Mon troisième domaine d’intervention consistait à collaborer avec les sages-femmes qui travaillaient officieusement au camp. Elles avaient déjà exercé en tant que sages-femmes au Soudan, mais avaient dû fuir en raison de la guerre. Les réfugiés vivent dans de petites huttes de paille, où les femmes accouchent à même le sol sableux. Il n’y a pas d’eau courante, l’hygiène est insuffisante. Nous avons assuré des formations pour les quelques 60 sages-femmes soudanaises que j’ai rencontrées.
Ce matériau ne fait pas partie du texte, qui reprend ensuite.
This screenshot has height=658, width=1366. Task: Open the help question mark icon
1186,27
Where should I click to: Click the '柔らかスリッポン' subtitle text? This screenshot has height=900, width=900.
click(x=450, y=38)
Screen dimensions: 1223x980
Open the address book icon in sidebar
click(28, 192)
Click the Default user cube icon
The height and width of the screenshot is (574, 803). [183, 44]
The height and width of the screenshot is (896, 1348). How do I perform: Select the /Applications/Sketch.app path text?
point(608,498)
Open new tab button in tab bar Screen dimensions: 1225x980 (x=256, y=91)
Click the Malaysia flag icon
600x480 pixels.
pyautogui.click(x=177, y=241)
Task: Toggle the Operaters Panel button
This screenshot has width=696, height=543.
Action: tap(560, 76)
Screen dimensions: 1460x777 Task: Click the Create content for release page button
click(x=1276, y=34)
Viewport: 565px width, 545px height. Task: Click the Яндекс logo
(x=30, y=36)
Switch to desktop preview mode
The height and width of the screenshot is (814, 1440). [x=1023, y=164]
Elles sont bien formées, mais au camp, elles n’avaient souvent pas de gants, ni de ciseaux propres. Elles ne pouvaient accompagner les femmes enceintes qu’avec leurs connaissances et compétences.
Comment as-tu fait face à toute cette souffrance?
Je m’étais déjà fait une idée, mais il est impossible de s’imaginer ce que ces femmes ont vécu. Ce qui m’aide, c’est de considérer ces femmes comme des personnes qui ont également eu de belles expériences et des souhaits dans leur vie. J’essaie de les aider à se reconnecter à de tels moments. Par ailleurs, je me suis toujours dit: si moi, qui n’ai pas vécu une telle chose, je ne peux pas le supporter, comment cette femme peut-elle l’endurer? Ces femmes sont plus que la violence qu’elles ont vécue. Cela m’aide aussi à ne pas en douter. Je veux être forte pour ces femmes. Ayant travaillé à l’hôpital, j’ai déjà fait l’expérience d’un enfant mort-né.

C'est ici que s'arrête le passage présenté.